» REQUIRED ACTIONS
[1] Answer these from the telecom policy news text:
(a) On what date does the soft launch in the 11 states take place?
(b) By what date should carriers finish any current certifications under the existing rules?
(c) Who introduced the Broadband DATA Act?
[2] Write the next part of the telecom policy news text, picking up after its last sentence.

» TEXT PASSAGE
--*--
John Eggerton

FCC "Soft" Launches National Lifeline Eligibility Verifier in Another 11 States

The Federal Communications Commission is "soft" launching its national Lifeline eligibility verifier in another 11 states on June 25: Arizona, Connecticut, Georgia, Iowa, Kansas, Nebraska, Nevada, New York, Vermont, Virginia, and West Virginia. Eligible telecommunications carriers (ETCs) in those states who are eligible for the Lifeline subsidies will not be able to begin any subscriber recertifications after June 25 and should wrap up any current certifications under the existing rules by Aug 30.

Senator Wicker Introduces Broadband DATA Act

Senate Commerce Committee Chairman Roger Wicker (R-MS) has introduced the Broadband Deployment Accuracy and Technological Availability (Broadband DATA) Act, aimed at improving broadband mapping at the Federal Communications Commission. Lawmakers on both sides of the aisle and the FCC are in agreement that the government's form 477 carrier-reported deployment data collection has not provided accurate maps on where broadband (fixed and mobile) is or isn't.
--*--
» COLLECTED DATA
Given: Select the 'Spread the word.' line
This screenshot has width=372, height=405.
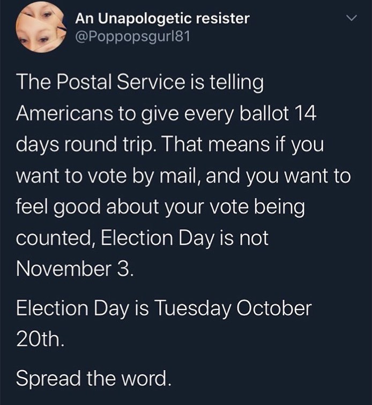Looking at the screenshot, I should tap(94, 378).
--*--
» EXPECTED ANSWERS
[1]
(a) June 25
(b) Aug 30
(c) Senate Commerce Committee Chairman Roger Wicker (R-MS)

[2]
Huawei Continues to Push Back on FCC USF Tech Ban

Huawei, perhaps buoyed by Trump Administration reported easing-up on potential sanctions on the Chinese telecommunication company, has "supplemented the record" in its fight against a Federal Communications Commission proposal banning telecoms with "suspect" tech from broadband deployment subsidies in the Universal Service Fund (USF) program.

House Antitrust Subcommittee Looks at Impact of Online Platforms on Journalism and Competition

The House Judiciary Antitrust Subcommittee held the hearing "Online Platforms and Market Power, Part 1: The Free and Diverse Press", beginning its look at antitrust issues related to the practice of journalism in the age of online platforms with enormous market power. The News Media Alliance, whose president, David Chavern, was testifying, has called on Congress to give news outlets an antitrust exemption so they can flex some collective muscle and negotiate for compensation for all that news content being aggregated and distributed by Facebook, Google and other platforms.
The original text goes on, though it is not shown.